Ambon, MalukuPost.com – Saat ini Indonesia, bahkan Maluku masih dihadapkan berbagai permasalahan seperti kemiskinan, masalah gizi dan kesehatan. Salah satu masalah gizi yang belum terselesaikan hingga kini adalah stunting.
Berdasarkan data Badan Kependudukan dan Keluarga Berencana Nasional (BKKBN) Maluku, masih terdapat 97.563 Balita beresiko stunting.
Secara presentase, penanganan stunting di Maluku masih berkisar 26,2 persen, atau masih jauh dibawah target nasional yaitu 23 persen.
“Angka beresiko stunting sebanyak 97.563 Balita. Persentase stunting juga dari 28 persen baru turun 26,2 persen, atau jauh dari target nasional 23 persen. Itu berarti tahun 2022 yang ditangani oleh Bunda Parenting Widya Pratiwi Murad gagal dalam aitan penurunan stunting di Maluku,”ungkap Ketua Komisi IV DPRD Maluku, Samson Atapary kepada wartawan di rumah rakyat, karang panjang, Ambon, kamis (15/06/2023).
Dikatakan, dalam upaya penanganan stunting, pemerintah daerah Maluku sudah sepatutnya efektifkan kembali Tim Percepatan Penurunan Stunting (TPPS) yang diketuai Wakil Gubernur.
Bahkan Gubernur selalu bapak orang Maluku, harus segera mengambil peran, berkoordinasi lintas sektoral termasuk Bupati/Walikota, termasuk memberikan peran kepada Desa dalam upaya penanganan stunting.
“Ini dikembalikan ke TPPS, peran wagub harus lebih efektif, sekda, Kepala Bappeda, karena ini multi sektor penanganan, dan paling penting di desa sebagai ujung tombak yang harus diberikan peran,” ucapnya.

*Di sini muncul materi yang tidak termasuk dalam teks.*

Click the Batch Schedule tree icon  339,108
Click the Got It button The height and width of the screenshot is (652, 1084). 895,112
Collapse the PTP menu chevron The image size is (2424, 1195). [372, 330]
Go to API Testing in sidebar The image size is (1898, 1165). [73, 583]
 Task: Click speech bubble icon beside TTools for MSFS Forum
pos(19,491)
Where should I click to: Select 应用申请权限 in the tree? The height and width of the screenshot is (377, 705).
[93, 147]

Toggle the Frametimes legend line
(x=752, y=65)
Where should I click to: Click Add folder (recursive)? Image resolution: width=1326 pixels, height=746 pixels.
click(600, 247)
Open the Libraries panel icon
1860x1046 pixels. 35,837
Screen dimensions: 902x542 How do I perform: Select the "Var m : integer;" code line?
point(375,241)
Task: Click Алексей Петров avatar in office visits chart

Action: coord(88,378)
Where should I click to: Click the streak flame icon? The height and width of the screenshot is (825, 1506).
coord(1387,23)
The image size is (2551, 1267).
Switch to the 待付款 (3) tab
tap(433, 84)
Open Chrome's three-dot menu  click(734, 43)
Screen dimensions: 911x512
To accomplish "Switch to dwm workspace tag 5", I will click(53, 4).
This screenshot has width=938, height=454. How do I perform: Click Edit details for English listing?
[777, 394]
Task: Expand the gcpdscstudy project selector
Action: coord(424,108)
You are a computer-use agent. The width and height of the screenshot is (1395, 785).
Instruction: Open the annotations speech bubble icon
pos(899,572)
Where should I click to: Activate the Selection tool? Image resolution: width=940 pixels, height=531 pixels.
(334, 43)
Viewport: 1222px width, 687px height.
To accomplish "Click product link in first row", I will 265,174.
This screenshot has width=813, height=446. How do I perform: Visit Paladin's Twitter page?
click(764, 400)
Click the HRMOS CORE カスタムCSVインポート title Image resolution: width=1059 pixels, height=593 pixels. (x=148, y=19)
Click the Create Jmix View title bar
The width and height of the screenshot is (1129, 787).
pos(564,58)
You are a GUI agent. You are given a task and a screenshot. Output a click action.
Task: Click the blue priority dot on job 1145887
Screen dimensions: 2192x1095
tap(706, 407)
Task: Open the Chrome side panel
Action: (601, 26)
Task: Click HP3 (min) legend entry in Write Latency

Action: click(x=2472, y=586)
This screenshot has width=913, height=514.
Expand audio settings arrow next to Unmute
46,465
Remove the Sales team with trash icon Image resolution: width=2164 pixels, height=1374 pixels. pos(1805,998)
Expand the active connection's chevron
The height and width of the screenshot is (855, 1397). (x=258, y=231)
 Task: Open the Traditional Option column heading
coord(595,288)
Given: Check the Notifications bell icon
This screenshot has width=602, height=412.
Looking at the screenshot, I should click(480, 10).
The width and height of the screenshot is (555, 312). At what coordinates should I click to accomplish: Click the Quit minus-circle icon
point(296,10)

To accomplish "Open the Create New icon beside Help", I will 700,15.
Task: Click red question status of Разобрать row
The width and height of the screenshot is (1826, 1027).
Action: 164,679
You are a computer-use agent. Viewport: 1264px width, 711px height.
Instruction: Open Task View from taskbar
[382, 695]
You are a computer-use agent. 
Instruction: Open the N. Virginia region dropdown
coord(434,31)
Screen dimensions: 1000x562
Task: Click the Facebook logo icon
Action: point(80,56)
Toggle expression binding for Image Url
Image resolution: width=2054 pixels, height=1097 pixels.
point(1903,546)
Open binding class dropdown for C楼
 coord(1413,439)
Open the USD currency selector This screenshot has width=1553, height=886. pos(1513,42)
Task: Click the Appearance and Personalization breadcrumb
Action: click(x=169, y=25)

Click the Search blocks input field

Atapary mengakui, selama ini penanganan stunting belum dilakukan secara terstruktur, dan teroganisir secara baik. Terlihat masing-masing OPD masih berjalan sendiri
Diambil contoh, Dinas Pemberdayaan masyarakat dan desa, untuk program kaitan penurunan stunting hanya kurang lebih Rp175 juta, tetapi ada program kurang lebih Rp4 miliar diberikan kepada PKK berlebel untuk kegiatan penurunan stunting, namun sangat jauh dari apa yang diharapkan.
“Karena itu kita minta, karena ini sudah dianggarkan, untuk kegiatan Dinas Pemberdayaan masyarakat dan desa kaitan jambore PKK, kita minta sebaiknya difokuskan kepada istri-istri kepala desa, jadi istri-istri kepala desa nanti bisa dipetakan dikoordinasi BKKBN, kira kira desa di Maluku yang lokus stunting tunggu, beresiko tinggi, istri kades dia datang, sampai dia betul betul memahami stunting, lalu bagaimana. Kalau bisa mereka datang latih, pemerintah daerah juga harus memberikan gelar duta parentung, jdi hanya di tingkat provinsi yang tangannya tidak sampai ke lokus,”tutur Atapary
Jika semuanya dilakukan secara terorganisir, politisi PDI Perjuangan itu memastikan sampai akhir 2023, akan terjadi penurunan stunting, mengingat dalam penanganannya dilakukan sampai pada lokus-lokus stunting.